The principle of conservation of energy states that. a system that is isolated from its surroundings, the total energy of the system is conserved.

$E_{Initial}=E_{Final}$

Ohm’s law states that the voltage across a conductor is directly proportional to the current flowing through it, provided all physical conditions and temperatures remain constant

$V=IR$

An inductor act as a wire of infinite resistance right after the circuit is closed while it acts as a normal conducting wire after a long time of circuit being closed

A capacitor acts as normal conducting wire when the circuit is just closed while it acts a wire of infinite resistance after a long time of circuit being closed.

Energy stored by the inductor is given by

$E=\frac{1}{2}L{I}^2$

Where L is the inductance of the inductor while I is the current through the system.

Energy of the capacitor is given by

$E=\frac{{Q^2}_{max}}{2C}$

where $Q_{max}$is the maximum charge on the capacitor and is the capacitance of the capacitor.

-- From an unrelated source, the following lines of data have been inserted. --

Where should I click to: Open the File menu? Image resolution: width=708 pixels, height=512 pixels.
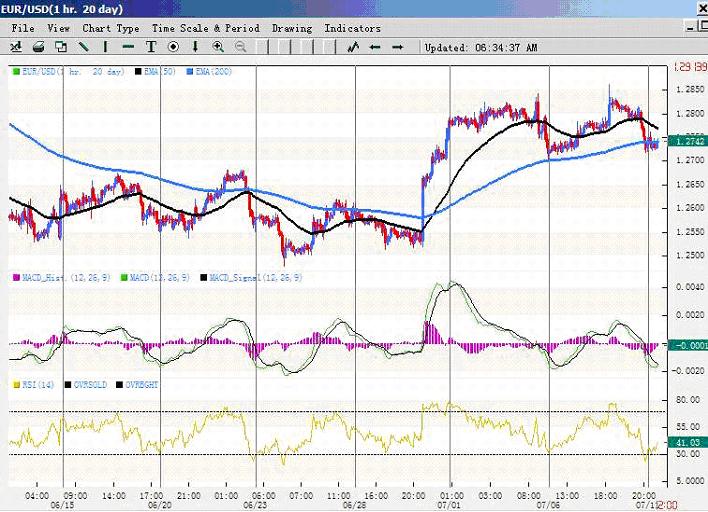[22, 28]
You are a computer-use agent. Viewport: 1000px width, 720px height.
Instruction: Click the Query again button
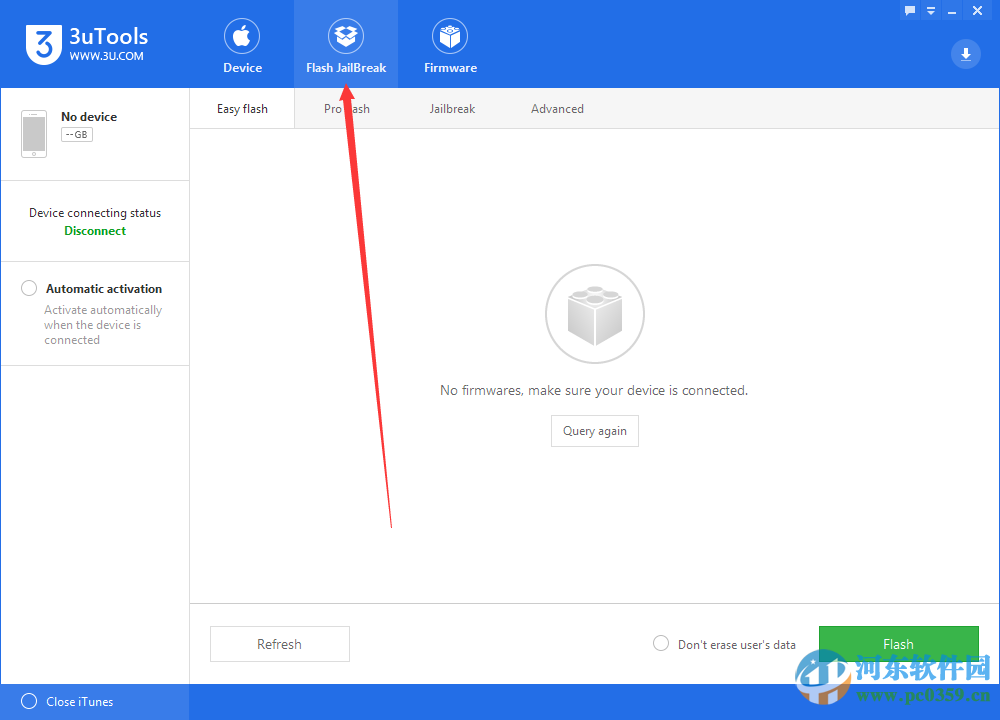click(x=594, y=430)
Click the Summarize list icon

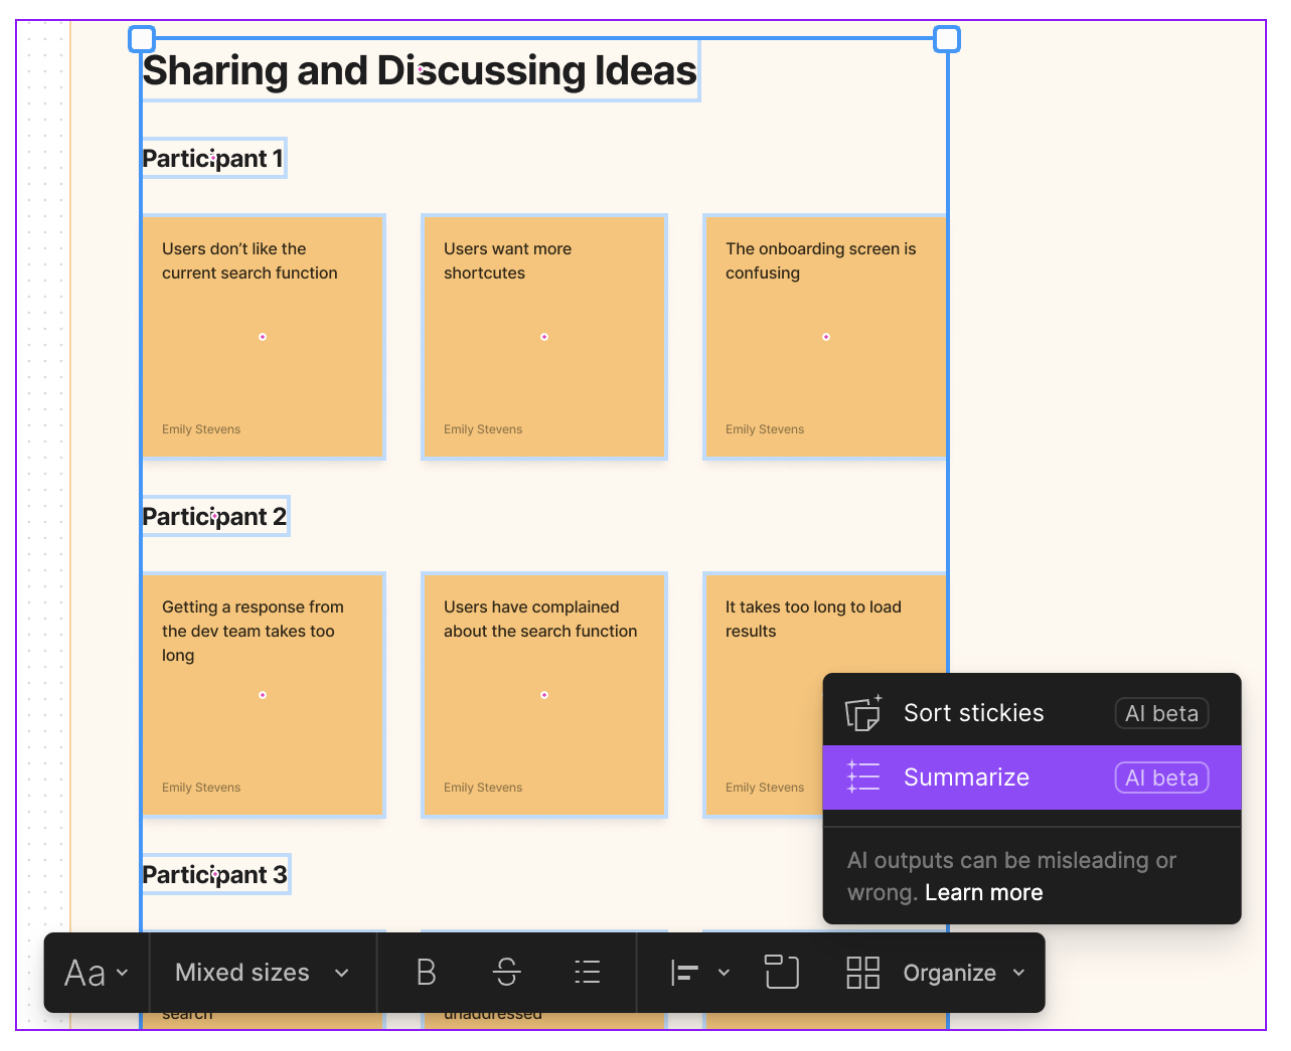click(862, 777)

When the switch $S_1$opened and$S_2$is closed it forms a closed system hence the energy is conserved in the system. Hence entire energy stored by the inductor will be taken up by the capacitor.

Energy in the Inductor is given by$E=\frac{1}{2}L{I}^2$

Where L is the inductance of the inductor while I is the current through the system.

Energy of the capacitor is given by$E=\frac{{Q^2}_{max}}{2C}$

where $Q_{max}$is the maximum charge on the capacitor and $C$is the capacitance of the capacitor.

Equating the two

localid="1664255563744" $$\begin{gathered} \frac{1}{2}L{I}^2=\frac{{Q^2}_{max}}{2C} \\ {Q}_{max}=\sqrt{CL{I}^2} \\ {Q}_{max}=\sqrt{\left(5.0\times {10}^{-6}F\right)\left(2.0\times {10}^{-3}H\right){\left(3.50A\right)}^2} \\ {Q}_{max}=3.5\times {10}^{-4}C \end{gathered}$$

Hence the maximum charge in the capacitor is $Q_{max}=3.5\times {10}^{-4}C$

This state capacitor stores the maximum energy that is all energy of the system is in form of energy of the capacitor which corresponds to zero energy being stored by the inductor

$\frac{1}{2}L{I}^2=0$

$I=0$

Hence the current in the inductor is equal to zero.